*SOURCE EXCERPT:*

════════════════════

I was just reading an article in The Watertown (NY) Daily Times about a seventeen-year-old named Christopher Durgen who has ADHD and autism.  As a young child, he had trouble getting along with classmates and was frequently suspended from school.  That all changed around the end of his sophomore year in high school when he discovered electronics. He enrolled in a two-year program in electronic engineering at a local technical school.  One of his first projects was building a radio.

His teacher believes that it was being around students who shared his own interest in electronics that helped him gain confidence in himself.  Significantly, the article states:  “the hands-on electronics program provided a better outlet for his energetic personality than sitting in an English or social studies classroom.”  Now, he is a member of the National Honor Society and the National Technical Honor Society, and is competing in the computer maintenance technology contest at the SkillsUSA National Leadership Conference in Kansas City, Mo.

════════════════════

*EXTRACTED INFORMATION:*

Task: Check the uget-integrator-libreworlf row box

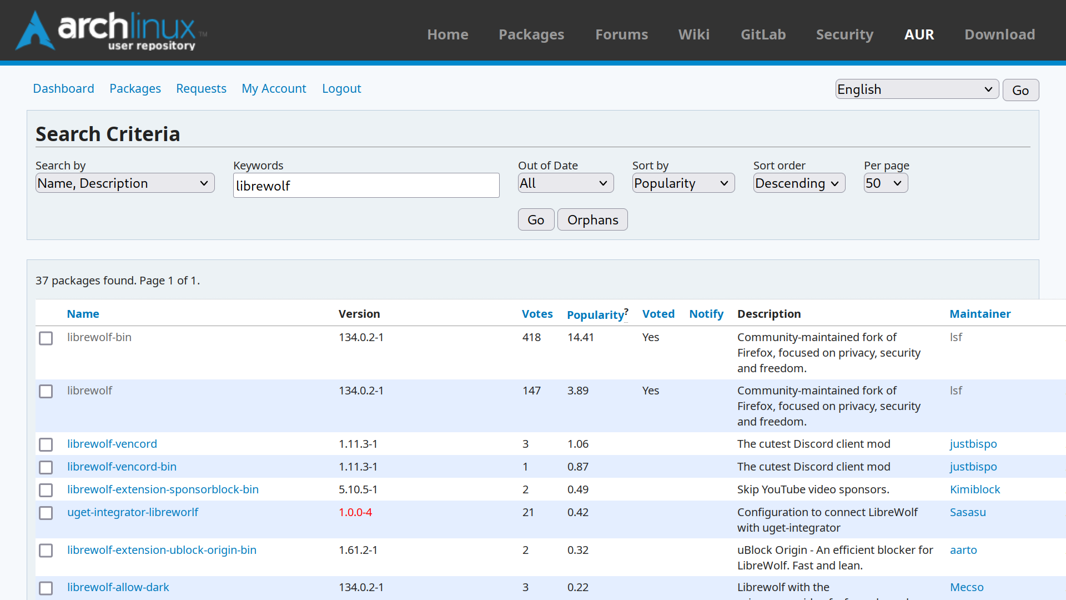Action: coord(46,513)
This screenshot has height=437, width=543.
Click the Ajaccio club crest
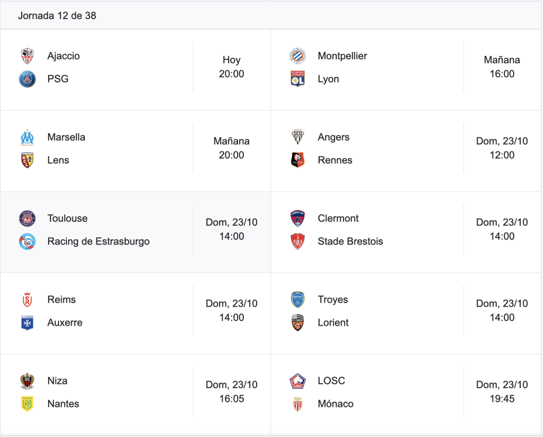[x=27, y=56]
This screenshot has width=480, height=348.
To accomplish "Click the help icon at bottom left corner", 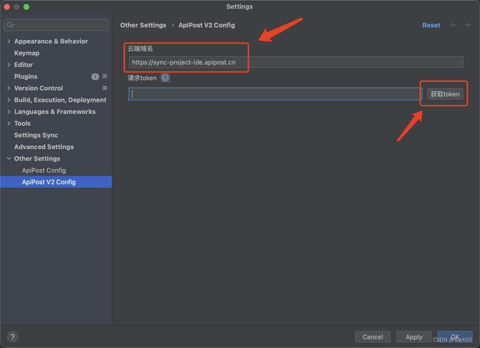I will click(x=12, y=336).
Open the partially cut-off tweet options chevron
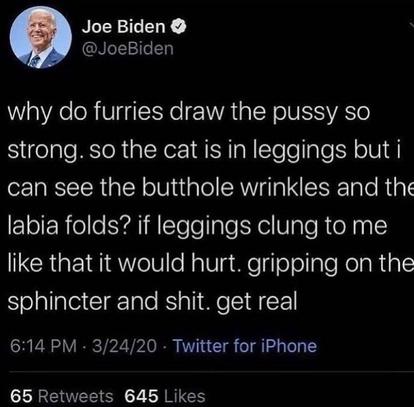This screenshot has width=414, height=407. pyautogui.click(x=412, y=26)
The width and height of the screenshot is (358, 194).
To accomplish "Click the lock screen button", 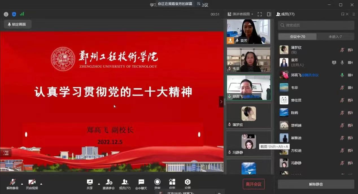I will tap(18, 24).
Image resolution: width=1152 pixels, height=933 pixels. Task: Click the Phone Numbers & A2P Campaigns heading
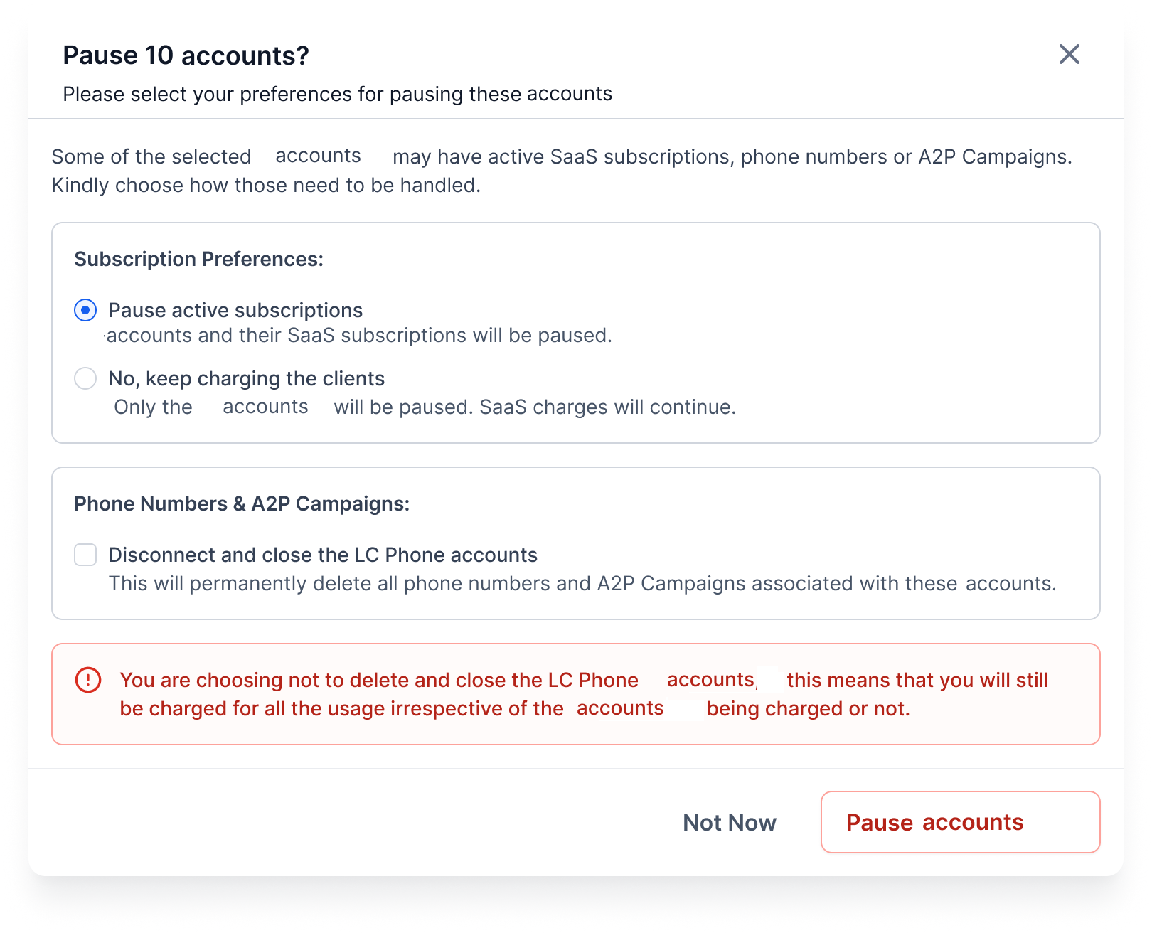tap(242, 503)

════════════════════

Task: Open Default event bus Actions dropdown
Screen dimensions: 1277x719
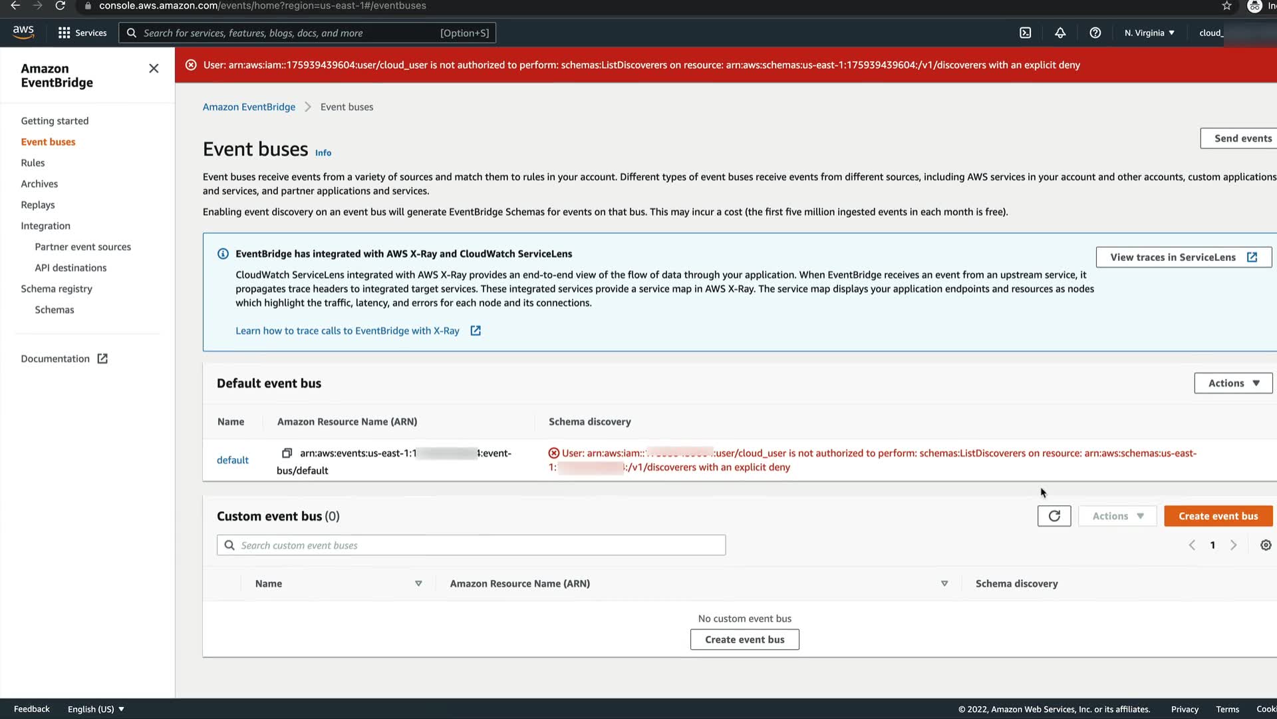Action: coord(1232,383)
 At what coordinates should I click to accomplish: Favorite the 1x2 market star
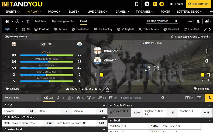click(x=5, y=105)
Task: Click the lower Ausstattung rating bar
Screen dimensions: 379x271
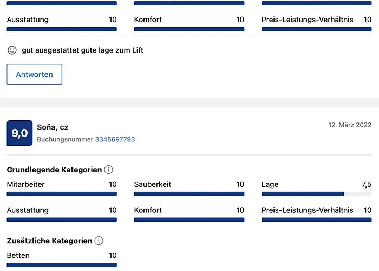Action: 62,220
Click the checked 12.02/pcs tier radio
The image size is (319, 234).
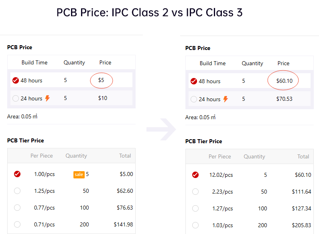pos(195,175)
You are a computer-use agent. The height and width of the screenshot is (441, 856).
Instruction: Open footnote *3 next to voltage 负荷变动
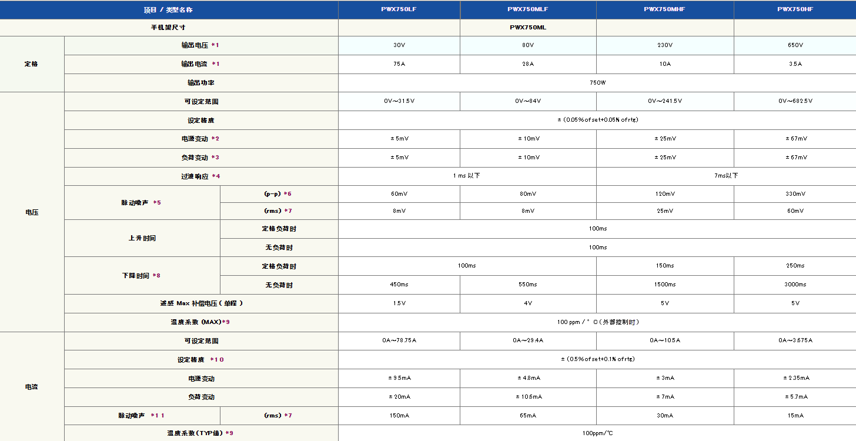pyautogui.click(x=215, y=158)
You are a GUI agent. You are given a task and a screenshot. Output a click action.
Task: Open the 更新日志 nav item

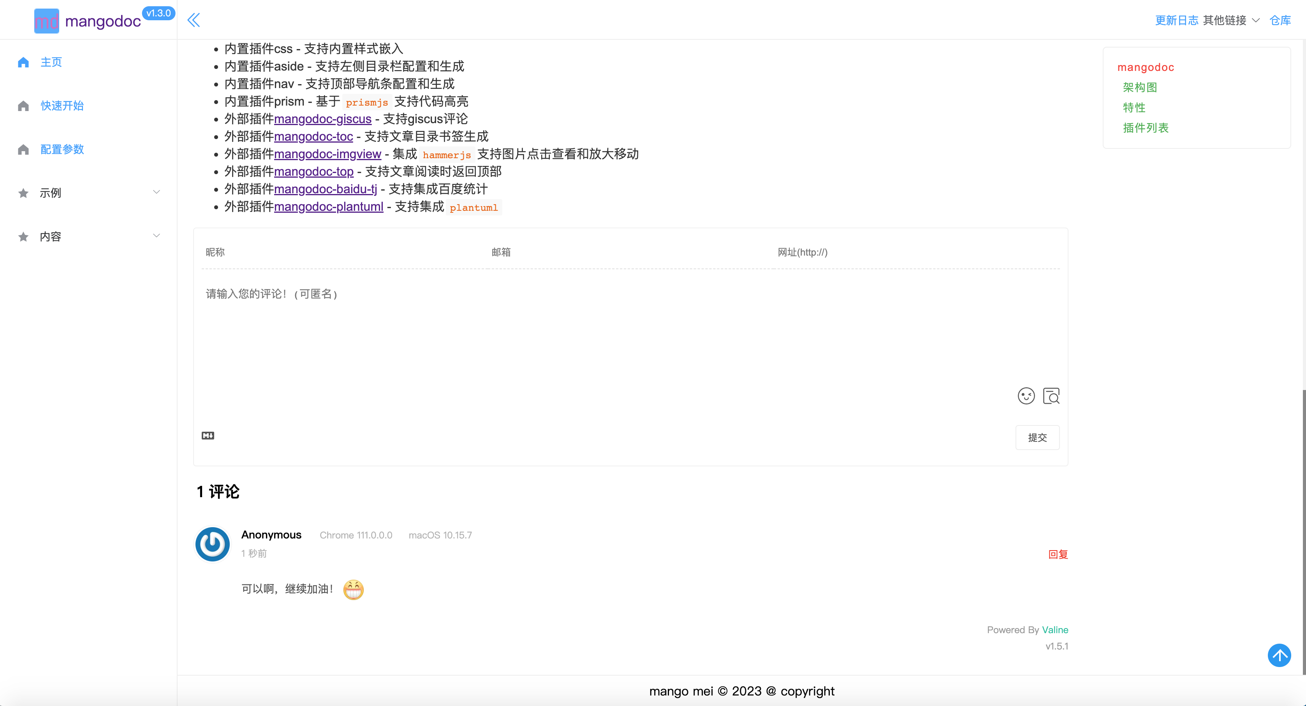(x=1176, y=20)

════════════════════

*PROMPT:*
Reproduce the passage about Christopher Durgen's discovery of electronics, starting with "I was just reading" and going on through "building a radio.".

*FINISHED ANSWER:*
I was just reading an article in The Watertown (NY) Daily Times about a seventeen-year-old named Christopher Durgen who has ADHD and autism.  As a young child, he had trouble getting along with classmates and was frequently suspended from school.  That all changed around the end of his sophomore year in high school when he discovered electronics. He enrolled in a two-year program in electronic engineering at a local technical school.  One of his first projects was building a radio.